(Dataset records)
◇ ◇ ◇ ◇
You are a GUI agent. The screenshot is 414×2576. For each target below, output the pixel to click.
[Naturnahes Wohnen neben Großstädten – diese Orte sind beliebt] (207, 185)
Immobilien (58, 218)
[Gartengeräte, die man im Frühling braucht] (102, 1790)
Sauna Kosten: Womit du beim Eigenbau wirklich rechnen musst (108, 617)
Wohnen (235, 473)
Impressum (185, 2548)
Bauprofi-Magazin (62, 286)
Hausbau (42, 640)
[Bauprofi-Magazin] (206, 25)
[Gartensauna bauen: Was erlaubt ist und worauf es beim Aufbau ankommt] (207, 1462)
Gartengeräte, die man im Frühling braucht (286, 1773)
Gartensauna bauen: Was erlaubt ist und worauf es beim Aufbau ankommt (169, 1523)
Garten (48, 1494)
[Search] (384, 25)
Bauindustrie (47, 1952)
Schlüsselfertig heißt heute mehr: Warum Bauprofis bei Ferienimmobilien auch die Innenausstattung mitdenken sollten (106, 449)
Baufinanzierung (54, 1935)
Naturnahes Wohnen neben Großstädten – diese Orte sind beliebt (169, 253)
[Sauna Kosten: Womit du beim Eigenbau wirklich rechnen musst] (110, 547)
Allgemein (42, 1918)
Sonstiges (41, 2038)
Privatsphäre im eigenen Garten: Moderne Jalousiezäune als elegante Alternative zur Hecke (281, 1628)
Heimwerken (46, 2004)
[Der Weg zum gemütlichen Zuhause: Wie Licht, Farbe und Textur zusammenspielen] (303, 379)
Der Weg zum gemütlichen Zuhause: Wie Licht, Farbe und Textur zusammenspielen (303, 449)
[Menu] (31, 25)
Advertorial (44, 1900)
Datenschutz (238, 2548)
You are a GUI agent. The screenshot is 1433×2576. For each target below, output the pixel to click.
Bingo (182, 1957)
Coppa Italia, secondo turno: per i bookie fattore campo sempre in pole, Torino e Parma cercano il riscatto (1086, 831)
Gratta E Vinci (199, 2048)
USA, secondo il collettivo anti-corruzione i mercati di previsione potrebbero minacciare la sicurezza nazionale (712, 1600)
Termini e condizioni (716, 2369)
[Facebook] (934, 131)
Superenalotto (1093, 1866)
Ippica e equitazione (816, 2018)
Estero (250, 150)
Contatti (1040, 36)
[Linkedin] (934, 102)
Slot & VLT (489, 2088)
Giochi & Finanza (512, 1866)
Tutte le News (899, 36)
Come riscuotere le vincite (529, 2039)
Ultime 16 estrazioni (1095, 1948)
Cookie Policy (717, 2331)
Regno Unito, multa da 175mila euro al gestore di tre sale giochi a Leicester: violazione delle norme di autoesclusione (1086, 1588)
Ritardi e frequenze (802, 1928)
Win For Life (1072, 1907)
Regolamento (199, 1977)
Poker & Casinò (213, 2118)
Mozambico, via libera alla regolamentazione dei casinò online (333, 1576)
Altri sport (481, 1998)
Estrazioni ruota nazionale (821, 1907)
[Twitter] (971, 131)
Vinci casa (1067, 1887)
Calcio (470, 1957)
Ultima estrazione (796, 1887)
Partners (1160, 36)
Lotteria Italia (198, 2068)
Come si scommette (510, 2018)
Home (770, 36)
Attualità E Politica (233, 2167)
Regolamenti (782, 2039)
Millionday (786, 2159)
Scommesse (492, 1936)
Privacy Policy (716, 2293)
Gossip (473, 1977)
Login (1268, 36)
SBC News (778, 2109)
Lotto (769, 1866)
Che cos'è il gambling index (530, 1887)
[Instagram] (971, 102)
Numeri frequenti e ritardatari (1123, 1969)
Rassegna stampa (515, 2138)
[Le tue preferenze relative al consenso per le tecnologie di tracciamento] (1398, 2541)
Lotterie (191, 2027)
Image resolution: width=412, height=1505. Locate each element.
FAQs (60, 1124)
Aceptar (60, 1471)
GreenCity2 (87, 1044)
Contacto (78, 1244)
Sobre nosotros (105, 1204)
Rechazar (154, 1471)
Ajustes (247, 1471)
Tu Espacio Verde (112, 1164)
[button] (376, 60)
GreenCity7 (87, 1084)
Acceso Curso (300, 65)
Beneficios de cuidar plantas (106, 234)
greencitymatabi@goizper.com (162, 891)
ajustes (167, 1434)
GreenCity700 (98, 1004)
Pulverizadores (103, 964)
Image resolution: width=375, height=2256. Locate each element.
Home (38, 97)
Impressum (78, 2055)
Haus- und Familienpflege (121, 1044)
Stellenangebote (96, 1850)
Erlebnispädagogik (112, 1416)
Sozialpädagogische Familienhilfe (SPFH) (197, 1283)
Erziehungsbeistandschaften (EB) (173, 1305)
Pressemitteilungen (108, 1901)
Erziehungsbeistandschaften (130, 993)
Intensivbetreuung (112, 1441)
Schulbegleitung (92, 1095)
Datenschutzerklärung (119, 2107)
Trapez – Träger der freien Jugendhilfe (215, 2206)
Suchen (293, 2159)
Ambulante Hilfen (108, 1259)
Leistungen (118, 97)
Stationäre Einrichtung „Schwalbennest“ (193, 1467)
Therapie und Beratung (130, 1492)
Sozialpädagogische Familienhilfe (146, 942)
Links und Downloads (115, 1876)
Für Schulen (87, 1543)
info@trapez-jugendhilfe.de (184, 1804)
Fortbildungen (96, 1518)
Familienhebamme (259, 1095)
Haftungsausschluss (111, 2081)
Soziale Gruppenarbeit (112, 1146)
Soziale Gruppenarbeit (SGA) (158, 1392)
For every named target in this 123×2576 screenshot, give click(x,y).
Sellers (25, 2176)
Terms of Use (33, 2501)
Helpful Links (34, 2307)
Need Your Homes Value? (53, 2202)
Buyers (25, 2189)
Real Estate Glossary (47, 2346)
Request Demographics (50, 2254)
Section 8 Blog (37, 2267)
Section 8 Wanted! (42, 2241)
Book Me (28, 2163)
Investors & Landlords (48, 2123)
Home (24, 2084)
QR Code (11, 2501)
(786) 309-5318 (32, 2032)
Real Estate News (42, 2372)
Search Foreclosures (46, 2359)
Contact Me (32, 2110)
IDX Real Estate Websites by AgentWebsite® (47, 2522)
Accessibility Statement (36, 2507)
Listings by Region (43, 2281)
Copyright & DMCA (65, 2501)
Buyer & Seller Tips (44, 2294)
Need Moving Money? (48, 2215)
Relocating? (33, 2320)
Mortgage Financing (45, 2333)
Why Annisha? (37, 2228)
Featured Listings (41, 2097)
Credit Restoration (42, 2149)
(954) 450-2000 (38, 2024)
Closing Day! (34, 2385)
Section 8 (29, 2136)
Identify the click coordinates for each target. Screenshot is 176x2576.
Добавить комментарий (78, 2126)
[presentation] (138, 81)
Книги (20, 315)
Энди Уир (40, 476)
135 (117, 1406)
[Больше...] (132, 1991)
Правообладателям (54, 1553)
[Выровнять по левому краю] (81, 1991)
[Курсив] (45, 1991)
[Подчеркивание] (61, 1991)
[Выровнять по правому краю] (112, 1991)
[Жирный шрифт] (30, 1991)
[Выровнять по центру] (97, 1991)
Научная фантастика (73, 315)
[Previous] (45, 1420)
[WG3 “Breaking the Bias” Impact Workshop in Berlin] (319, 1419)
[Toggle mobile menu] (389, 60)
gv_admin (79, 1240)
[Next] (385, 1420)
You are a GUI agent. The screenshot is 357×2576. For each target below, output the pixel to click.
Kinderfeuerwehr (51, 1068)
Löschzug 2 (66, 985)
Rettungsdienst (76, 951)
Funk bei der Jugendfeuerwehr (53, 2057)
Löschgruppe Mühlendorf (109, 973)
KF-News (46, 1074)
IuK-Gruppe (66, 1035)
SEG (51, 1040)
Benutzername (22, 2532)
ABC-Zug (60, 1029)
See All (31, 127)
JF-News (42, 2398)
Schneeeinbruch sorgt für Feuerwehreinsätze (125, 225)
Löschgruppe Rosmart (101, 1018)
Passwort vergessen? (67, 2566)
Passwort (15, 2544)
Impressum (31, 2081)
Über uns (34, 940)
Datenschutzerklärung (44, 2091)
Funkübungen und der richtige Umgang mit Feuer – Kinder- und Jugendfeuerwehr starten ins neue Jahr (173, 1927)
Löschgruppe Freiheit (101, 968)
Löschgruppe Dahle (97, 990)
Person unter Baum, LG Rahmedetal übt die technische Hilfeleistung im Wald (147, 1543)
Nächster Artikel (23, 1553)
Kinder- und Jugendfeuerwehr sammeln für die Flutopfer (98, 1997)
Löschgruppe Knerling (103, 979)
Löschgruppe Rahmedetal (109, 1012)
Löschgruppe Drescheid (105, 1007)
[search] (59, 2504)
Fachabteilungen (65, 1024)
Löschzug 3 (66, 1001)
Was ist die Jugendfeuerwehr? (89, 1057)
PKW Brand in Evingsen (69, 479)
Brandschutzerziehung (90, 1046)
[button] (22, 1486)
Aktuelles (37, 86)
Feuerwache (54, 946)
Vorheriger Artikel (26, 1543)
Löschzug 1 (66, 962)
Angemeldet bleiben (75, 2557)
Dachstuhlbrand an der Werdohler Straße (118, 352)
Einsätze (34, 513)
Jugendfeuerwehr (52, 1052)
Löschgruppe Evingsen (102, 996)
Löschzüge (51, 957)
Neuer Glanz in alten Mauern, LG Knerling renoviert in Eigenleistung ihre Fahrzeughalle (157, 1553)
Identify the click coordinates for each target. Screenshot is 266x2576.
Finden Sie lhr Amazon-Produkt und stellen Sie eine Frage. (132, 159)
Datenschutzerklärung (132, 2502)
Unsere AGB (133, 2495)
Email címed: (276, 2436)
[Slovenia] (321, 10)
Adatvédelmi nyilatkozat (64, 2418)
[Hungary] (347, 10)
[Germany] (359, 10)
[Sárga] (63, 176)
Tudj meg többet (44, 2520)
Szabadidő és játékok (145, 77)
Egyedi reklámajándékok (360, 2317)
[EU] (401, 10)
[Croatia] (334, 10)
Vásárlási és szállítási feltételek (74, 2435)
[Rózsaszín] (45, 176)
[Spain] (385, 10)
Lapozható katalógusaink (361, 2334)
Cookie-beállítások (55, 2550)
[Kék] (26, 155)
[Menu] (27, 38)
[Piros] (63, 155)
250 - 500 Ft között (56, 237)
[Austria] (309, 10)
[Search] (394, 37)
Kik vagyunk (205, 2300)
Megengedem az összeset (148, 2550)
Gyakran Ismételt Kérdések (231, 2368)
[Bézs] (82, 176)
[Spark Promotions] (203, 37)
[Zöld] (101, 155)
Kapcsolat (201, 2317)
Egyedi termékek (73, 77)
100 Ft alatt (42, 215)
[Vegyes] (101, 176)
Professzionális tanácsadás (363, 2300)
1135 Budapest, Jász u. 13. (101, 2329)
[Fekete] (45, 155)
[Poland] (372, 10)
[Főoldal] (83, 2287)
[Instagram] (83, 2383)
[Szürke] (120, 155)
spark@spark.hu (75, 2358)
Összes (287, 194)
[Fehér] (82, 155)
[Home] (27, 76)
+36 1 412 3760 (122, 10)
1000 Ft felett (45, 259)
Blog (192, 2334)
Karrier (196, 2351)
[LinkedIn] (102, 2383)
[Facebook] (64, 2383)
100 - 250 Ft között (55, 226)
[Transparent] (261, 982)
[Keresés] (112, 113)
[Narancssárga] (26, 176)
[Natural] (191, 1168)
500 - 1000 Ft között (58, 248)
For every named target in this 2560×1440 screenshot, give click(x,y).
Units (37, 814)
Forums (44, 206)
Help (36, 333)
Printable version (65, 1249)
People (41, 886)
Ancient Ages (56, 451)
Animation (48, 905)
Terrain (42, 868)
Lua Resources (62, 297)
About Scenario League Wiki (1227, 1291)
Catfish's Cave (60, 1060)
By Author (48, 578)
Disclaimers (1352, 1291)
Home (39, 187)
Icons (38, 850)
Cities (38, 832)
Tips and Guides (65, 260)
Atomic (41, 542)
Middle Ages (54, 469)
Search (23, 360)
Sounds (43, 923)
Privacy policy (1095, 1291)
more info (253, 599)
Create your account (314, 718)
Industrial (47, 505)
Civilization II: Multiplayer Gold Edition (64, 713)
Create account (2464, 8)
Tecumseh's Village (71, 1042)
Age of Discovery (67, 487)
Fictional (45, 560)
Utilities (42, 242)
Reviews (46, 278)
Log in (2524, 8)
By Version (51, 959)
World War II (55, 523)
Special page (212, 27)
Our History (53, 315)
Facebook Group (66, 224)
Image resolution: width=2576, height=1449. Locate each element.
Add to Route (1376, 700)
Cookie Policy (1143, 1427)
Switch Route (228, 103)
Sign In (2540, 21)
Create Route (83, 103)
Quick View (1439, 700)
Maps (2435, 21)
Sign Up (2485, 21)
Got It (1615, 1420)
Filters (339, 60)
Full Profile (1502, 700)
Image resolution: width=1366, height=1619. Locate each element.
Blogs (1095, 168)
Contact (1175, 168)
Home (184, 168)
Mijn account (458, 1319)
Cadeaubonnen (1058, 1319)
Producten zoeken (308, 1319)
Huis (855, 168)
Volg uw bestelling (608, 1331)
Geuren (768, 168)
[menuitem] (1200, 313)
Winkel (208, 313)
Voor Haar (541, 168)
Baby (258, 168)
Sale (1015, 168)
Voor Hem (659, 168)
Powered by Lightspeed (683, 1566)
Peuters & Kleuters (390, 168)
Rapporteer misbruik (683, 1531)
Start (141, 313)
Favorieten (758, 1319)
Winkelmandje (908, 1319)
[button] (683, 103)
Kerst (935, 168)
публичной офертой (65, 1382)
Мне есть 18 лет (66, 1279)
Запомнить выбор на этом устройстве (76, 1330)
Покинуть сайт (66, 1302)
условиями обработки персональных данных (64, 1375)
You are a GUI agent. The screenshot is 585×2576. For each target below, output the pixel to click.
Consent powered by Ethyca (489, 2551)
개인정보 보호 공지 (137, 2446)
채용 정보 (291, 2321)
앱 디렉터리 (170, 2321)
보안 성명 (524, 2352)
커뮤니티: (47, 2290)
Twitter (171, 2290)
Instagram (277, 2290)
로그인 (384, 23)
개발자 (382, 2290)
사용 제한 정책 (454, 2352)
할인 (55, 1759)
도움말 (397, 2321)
◇ ◇ ◇ ◇
**WORK INSTRUCTIONS**
Identify each line in the entries with the word "beliebt" and copy it.

**RESPONSE BOX**
[Naturnahes Wohnen neben Großstädten – diese Orte sind beliebt] (207, 185)
Naturnahes Wohnen neben Großstädten – diese Orte sind beliebt (169, 253)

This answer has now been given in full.